As would be expected that does not work for every company brought into the fold, but a general pattern can help to give a structure to such situations.
With a range of commercial and charity businesses within the group, the open, communicative approach gives Places for People the chance to see how its core benefits package can be best adapted.

"What we have to do is just talk to the companies and see what will work for them, because sometimes what will work for us won't work for them," says Sharrocks.

"We also have to look at the financial capacity of the new organisation to be able to take it on board. For example they all have different sick pay and allowances - but as we're very moral as an organisation and care about our people, we want to make it fit as much as possible.

"Even though they are different companies they all fit under same umbrella and it could still have the potential to disengage people. The things that are easy to do we work on straight away but some do take longer to implement," she adds.

Getting the communication right is also a key factor with the intention to have a drip, drip effect to keep reminding employees of the benefits available, rather than a big bang approach with little after.

Technology is a key enabler of this method. Almost everyone has access to a computer, tablet or smartphone and they can access emails from outside the company intranet.

New starters

When people join the organisation they get a starter pack which identifies the benefits portal and they are also given details to log-on as part of the induction check.

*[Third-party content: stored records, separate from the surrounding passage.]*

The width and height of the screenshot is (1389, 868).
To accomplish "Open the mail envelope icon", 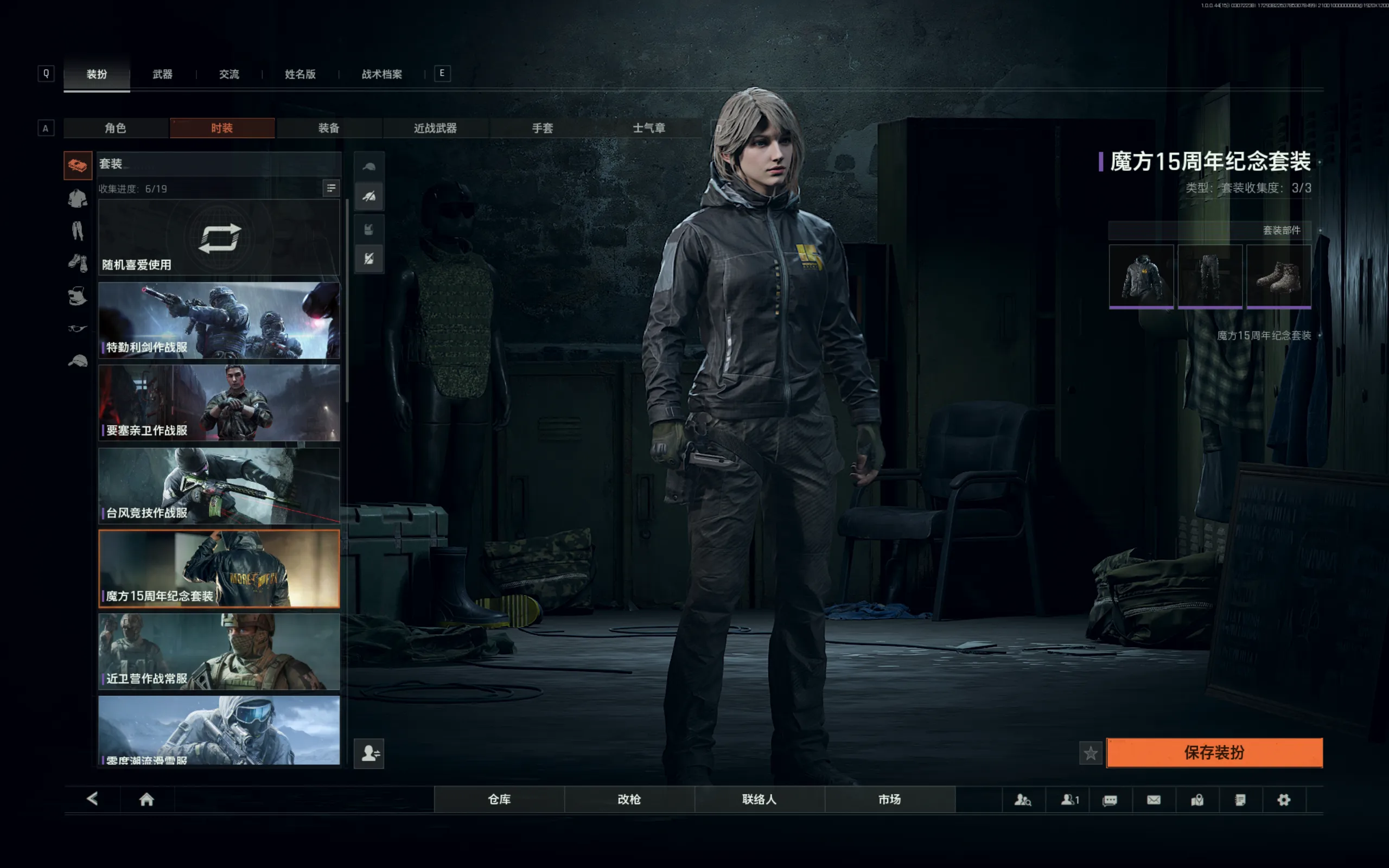I will pyautogui.click(x=1153, y=800).
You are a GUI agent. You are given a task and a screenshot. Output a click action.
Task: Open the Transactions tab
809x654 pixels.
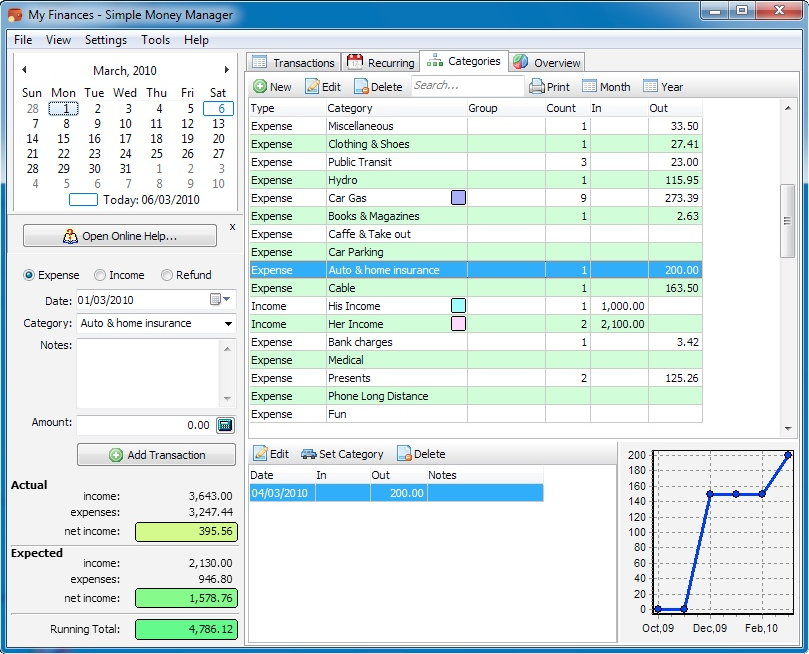pyautogui.click(x=294, y=62)

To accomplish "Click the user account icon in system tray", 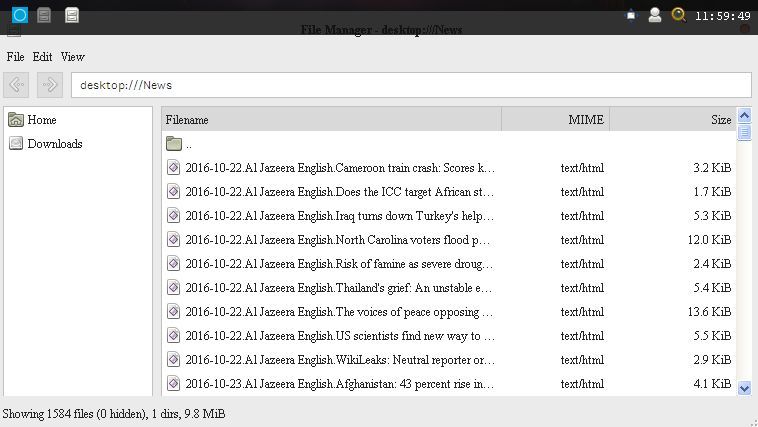I will coord(655,15).
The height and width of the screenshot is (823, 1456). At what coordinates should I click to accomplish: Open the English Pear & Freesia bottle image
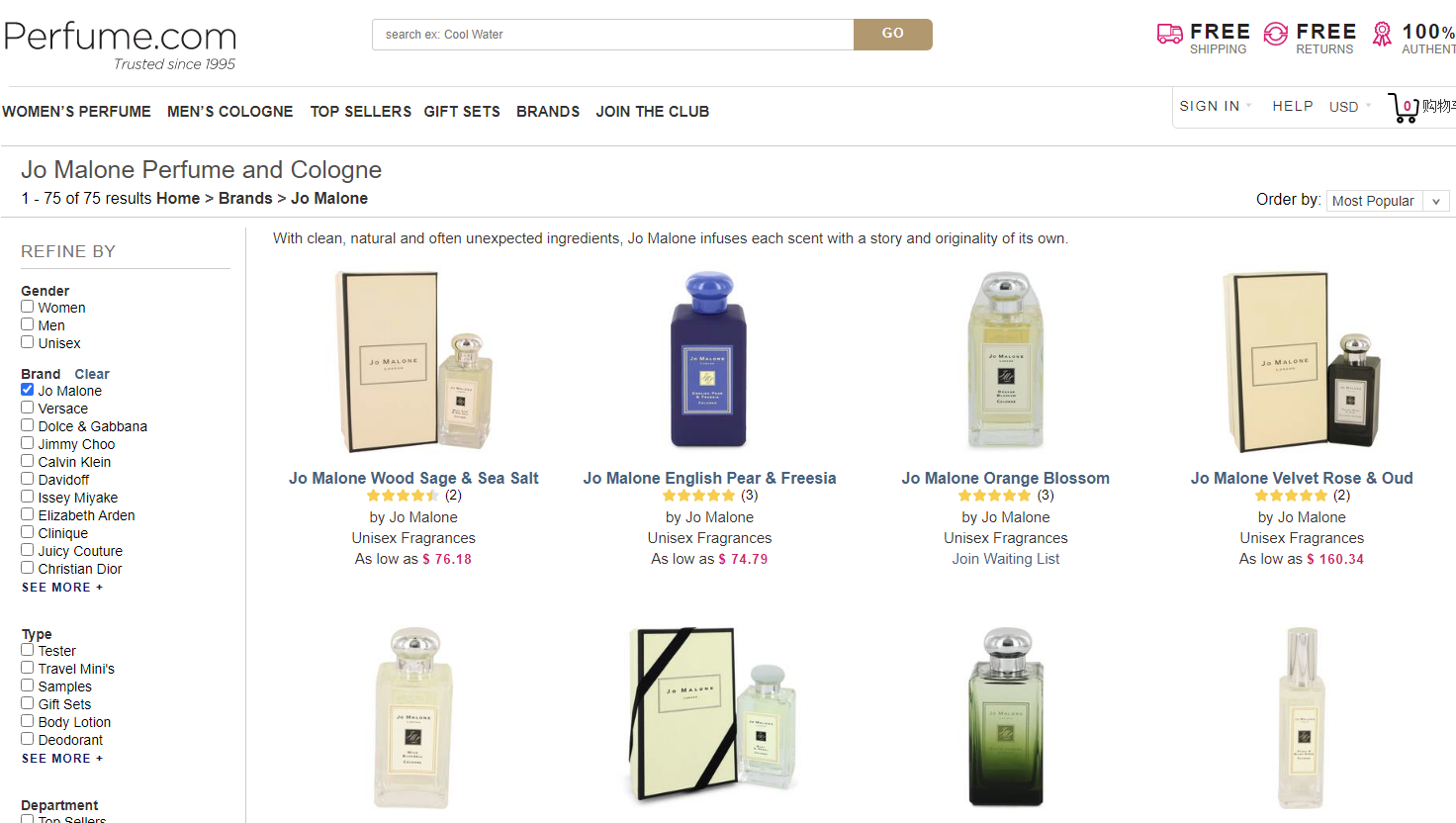pyautogui.click(x=708, y=360)
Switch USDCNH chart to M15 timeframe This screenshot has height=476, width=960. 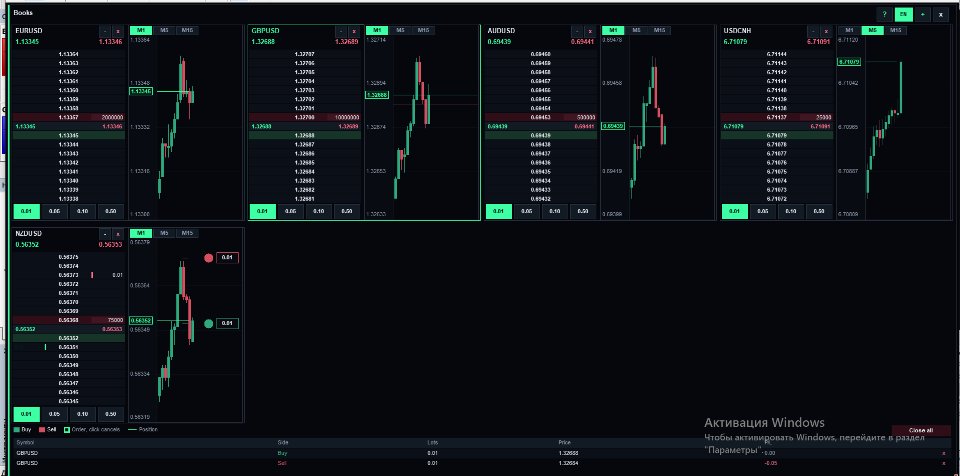click(896, 30)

The intranet site, personal reward statements, annual direct mail shots to home addresses and a monthly managers' newsletter all communicate the benefits available.

The key question of course, is what are the results?

Sharrocks' role is focused on talking to people within the group, rather than collecting statistics, but the anecdotal reaction has been an improvement on retention.

"People are telling me ‘I don't want to leave here because the benefits are much better than my partner or children get,'" she says.

"We did total reward statements for the first time last year and the feedback was ‘wow I didn't realise that's what I got or that this is available to me'."

And according to the organisation's latest employee survey conducted last year, 90% of employees said they valued the benefits package provided.

"I think this is a great indicator of how well we communicate our benefits. We consider it to be money down the drain if we don't remind people of our benefits.

"For me it's an engagement product. Benefits are one of those things that engage people in an organisation and unless you highlight them you're not getting the full value out of them," Sharrocks concludes.